Sunday 23 April 2017

The Gradual Instant



It is fourth period and our Catholic school is hosting our annual boys basketball tournament.  There is a stoppage in play, just as the afternoon announcements and prayer begin.  As one of our students reads a prayer over the PA both public school teams in the gym stop, bow their heads and wait.  Our Catholic school students wander out of the gym, yelling and making plans for the weekend.  The public school teams are respectful, tolerant of the Catholic school. The Catholic students are not.

The incident reminds me of Anne Michaels' book Fugitive Pieces and how she develops the motif of the "gradual instant."  She asks the question, when does something change from one form to another.  What is the exact moment when a skeleton becomes a fossil? When does lava turn to stone?  When is a Catholic school no longer Catholic?

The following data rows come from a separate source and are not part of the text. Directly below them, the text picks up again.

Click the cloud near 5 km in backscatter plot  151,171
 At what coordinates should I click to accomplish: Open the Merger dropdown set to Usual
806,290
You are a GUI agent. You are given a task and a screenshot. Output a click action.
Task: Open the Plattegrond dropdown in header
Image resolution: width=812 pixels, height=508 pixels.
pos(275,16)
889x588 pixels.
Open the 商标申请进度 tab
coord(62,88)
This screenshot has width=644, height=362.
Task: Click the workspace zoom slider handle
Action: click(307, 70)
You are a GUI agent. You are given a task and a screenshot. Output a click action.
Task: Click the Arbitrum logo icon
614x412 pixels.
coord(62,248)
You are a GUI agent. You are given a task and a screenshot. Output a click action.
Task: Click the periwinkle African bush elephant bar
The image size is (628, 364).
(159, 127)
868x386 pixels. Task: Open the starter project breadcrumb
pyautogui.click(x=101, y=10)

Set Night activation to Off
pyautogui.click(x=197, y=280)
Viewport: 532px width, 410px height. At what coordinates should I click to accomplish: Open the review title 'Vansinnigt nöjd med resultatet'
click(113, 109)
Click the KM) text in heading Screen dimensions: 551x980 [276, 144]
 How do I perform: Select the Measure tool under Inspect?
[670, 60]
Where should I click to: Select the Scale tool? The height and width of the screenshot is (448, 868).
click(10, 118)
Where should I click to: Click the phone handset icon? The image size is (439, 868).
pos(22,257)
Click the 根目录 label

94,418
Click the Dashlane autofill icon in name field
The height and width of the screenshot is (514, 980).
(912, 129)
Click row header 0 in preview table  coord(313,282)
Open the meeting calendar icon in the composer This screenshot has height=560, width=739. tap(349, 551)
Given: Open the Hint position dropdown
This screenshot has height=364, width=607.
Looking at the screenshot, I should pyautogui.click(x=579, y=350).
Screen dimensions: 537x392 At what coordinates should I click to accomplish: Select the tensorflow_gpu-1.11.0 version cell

My education in Catholic schools, from kindergarten to postsecondary and my work in them spands all but six years of my life.  A member of my family has been working in or going to, a Catholic school for nearly seventy years.  I think it would be safe to say, I know something about them.   They are good places. that are tended to by a large and dedicated group of professionals, teachers, administrators, support workers, trustees, directors and parents who want to see the Catholic system thrive because they are honest people of faith. They've inherited and protected the system at great sacrifice.

The publicly funded Catholic school population in Ontario is comprised of three groups.  The first, and perhaps the smallest group, is Catholic students in religious and faithful Catholic families that attend Church weekly and believe in the tenants of the religion.  The second group is the non-Catholic, fundamentalist Christian and now, lately, Muslim families who hope to benefit from an education system that is trying to "instill" some sort of religious values.  The third group, and by far the largest, is lapsed Catholics who have a tradition of attending Catholic schools but are no longer believers in any faith and enrol their children out of some vague sense of duty or faith. They have some superstitious notion that God should be part of something.  This group likes the convenience of the system but would never fight to defend it because they don't really believe in Catholicism.  Their children were the ones walking out of the prayer during that basketball game.

All of these groups cling to the tattered idea that Catholic schools are more disciplined and better.

This composition poses problems for Catholic school systems across Ontario.  The first problem is despite all sorts of initiatives, including discriminatory hiring, Catholic graduate expectations, integration of religion in all subjects, permanent full time chaplains, prayer centers and the demanding of compliance in faith celebrations, they can't make their students and their families, Catholic. Secondly, the growing segment of their population, fundamentalist or Muslim, has no intention of ever becoming Catholic.  Both of these problems, slowly, gradually and in an instant, transmutes the school, changing it into something else.

The current Catholic system will be at a crossroads shortly.  Governments and courts are starting to understand that the system, while governed by dedicated Catholics, does not have a constituency that is Catholic and that there just are not enough students to go around to keep two school systems running in most communities.  Pressure will build to move to one school system and some political party is going to take advantage of this pressure.  An astute provincial political leader will learn that the system simply doesn't have the numbers to defend itself.

In Ontario, if the current leaders of the Catholic system, Directors of Education, OECTA and Chairs of the Board and trustees and dioceses were proactive, they'd recognize this gradual instant and manage it.  They'd open discussions with the government around the integration of the separate school system into the public, guaranteeing Catholic education would continue in some form in the new, unified system.

If they don't recognize that the system they are governing has changed, then, in a gradual instant, it will become a fossil.